Parmi les faits : un meurtre (celui du pilote automobile Laurent Pasquali) et plusieurs tentatives de meurtre. Au total, 22 personnes étaient jugées pour ces exactions.
Ces individus s’organisaient au sein de la loge et s’appuyaient sur des « frères » maçonniques pour recruter et exécuter leurs contrats criminels (intimidations, passages à tabac, incendies...).

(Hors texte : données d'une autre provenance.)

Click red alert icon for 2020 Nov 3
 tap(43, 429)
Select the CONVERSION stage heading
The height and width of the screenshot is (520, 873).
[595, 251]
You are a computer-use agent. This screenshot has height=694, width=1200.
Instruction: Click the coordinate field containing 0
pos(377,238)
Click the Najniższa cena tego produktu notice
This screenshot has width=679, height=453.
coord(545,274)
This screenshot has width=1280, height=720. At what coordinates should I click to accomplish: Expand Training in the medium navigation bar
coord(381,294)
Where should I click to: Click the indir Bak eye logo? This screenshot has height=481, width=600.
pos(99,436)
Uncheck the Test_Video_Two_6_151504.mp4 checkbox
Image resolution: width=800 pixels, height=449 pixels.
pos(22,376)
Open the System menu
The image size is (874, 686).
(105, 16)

Après trois mois et demi d’audience, durant lesquels il fut question de tabassages, d’incendies volontaires, de barbouzeries très violentes, et surtout d’un meurtre et de deux tentatives d’assassinat, réalisés dans le cadre de « contrats » plus illégaux les uns que les autres, il a fallu moins d’une demi-heure à la présidente de la cour d’assises spécialement composée de Paris, Caroline Viguier, pour lire le verdict concernant les 22 accusés de ce tentaculaire dossier. Par souci de temps, la magistrate n’est pas entrée dans le détail des motivations de la cour.

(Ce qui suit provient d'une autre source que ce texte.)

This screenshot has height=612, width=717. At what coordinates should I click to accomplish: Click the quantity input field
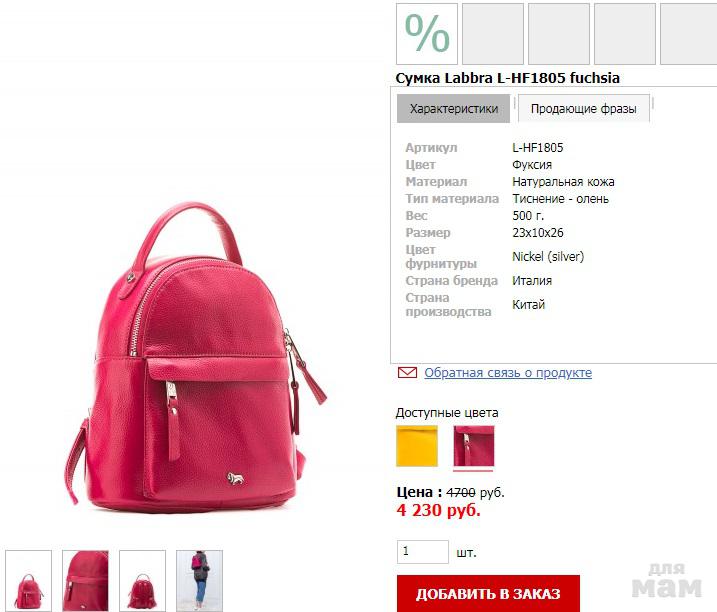pyautogui.click(x=423, y=552)
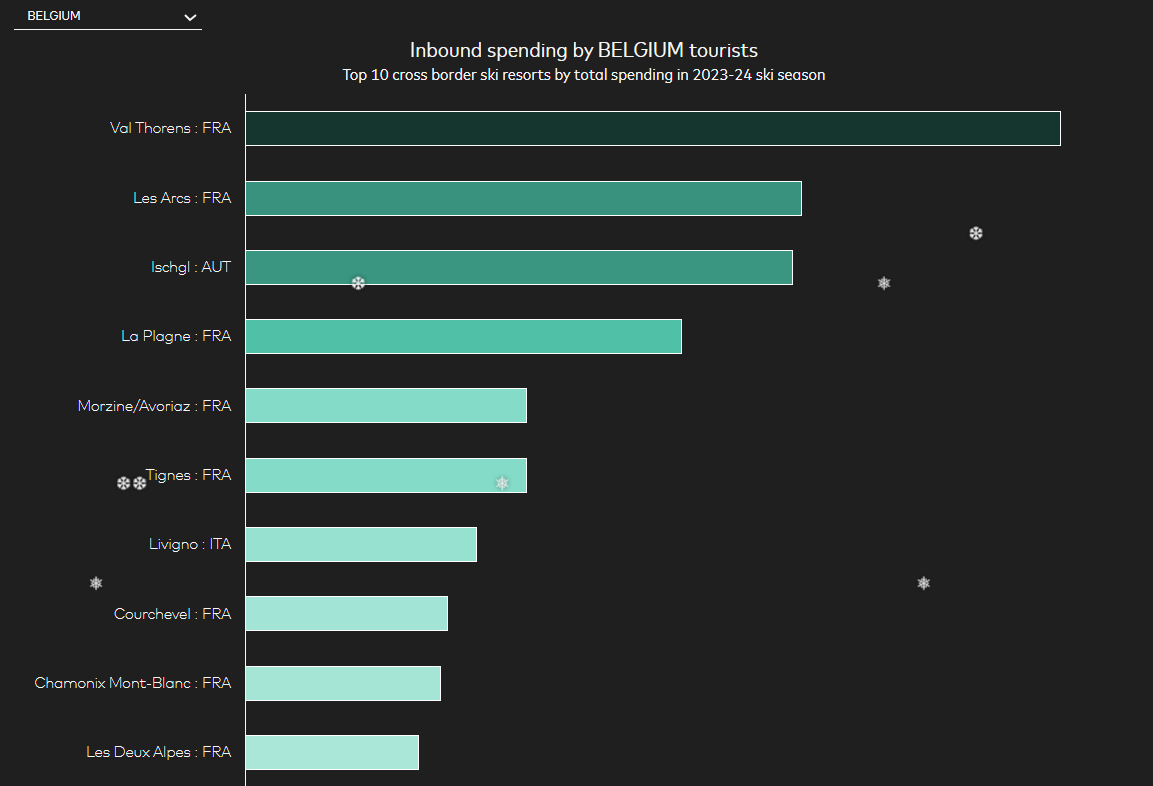Click the Chamonix Mont-Blanc bar
This screenshot has height=786, width=1153.
(343, 683)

A l’égard des acteurs « périphériques » de l’affaire, aux rôles secondaires, les réquisitions du parquet, le 7 juillet, ont été sensiblement allégées lors du verdict. Neuf condamnés l’ont été à des peines inférieures ou égales à cinq ans d’emprisonnement, partiellement assorties de sursis. Parmi eux figure un policier corrompu contre qui le ministère public avait demandé douze ans de réclusion criminelle.